[Pixel coordinate grounding data]
========================================================================
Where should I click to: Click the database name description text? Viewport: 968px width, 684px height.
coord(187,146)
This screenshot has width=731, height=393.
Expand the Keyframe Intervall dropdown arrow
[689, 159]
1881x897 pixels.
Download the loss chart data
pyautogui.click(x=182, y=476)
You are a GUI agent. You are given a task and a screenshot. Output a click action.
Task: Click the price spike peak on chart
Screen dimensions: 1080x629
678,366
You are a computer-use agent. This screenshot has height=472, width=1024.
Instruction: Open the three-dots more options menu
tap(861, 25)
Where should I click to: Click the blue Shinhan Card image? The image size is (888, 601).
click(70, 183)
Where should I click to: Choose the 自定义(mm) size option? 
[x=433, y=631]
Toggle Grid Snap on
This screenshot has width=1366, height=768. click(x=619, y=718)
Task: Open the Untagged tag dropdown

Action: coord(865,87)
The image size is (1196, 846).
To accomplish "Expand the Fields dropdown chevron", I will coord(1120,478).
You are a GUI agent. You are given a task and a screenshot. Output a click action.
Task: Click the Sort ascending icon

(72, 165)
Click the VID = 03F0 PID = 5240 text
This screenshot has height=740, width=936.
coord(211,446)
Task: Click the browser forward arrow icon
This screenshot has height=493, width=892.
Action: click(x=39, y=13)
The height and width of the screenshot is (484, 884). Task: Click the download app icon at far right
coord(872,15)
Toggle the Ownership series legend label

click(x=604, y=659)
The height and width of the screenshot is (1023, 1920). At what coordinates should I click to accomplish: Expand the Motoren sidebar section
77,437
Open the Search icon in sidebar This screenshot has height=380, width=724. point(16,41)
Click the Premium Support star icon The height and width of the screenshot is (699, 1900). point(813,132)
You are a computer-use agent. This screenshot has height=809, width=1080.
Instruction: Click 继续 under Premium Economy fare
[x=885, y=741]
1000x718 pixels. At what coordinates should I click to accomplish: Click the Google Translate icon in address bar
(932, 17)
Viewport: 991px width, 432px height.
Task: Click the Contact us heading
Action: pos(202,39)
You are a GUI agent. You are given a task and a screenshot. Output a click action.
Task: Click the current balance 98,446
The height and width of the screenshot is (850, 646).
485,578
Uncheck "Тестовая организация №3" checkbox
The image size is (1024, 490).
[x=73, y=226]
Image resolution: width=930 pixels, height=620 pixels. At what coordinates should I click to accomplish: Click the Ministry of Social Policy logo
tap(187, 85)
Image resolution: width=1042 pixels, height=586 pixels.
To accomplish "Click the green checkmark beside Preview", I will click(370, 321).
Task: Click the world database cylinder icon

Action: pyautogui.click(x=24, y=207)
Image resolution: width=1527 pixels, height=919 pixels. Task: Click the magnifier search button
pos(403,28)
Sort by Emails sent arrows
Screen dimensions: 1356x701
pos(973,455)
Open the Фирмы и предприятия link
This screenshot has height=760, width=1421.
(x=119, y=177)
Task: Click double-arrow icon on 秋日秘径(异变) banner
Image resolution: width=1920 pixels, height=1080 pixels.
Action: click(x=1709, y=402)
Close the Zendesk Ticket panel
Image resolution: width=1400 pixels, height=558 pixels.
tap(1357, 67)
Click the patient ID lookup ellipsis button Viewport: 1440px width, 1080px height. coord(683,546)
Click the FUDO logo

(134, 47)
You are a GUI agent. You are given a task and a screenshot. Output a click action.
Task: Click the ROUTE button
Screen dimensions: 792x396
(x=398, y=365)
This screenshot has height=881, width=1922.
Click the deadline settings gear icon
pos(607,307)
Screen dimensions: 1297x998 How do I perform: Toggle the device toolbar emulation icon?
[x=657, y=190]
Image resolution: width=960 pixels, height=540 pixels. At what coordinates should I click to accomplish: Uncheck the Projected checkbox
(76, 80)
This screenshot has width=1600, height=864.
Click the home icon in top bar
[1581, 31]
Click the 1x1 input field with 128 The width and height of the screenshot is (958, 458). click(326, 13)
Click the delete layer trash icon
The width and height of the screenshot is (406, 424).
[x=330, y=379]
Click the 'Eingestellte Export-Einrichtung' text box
========================================================================
> **TASK STATEMENT**
Filter the records for lines holding the string "will". Copy each one.

> **RESPONSE FOR THIS EXERCISE**
To accomplish "Expand the Fields dropdown chevron", I will coord(1120,478).
To accomplish "Click the green checkmark beside Preview", I will click(370, 321).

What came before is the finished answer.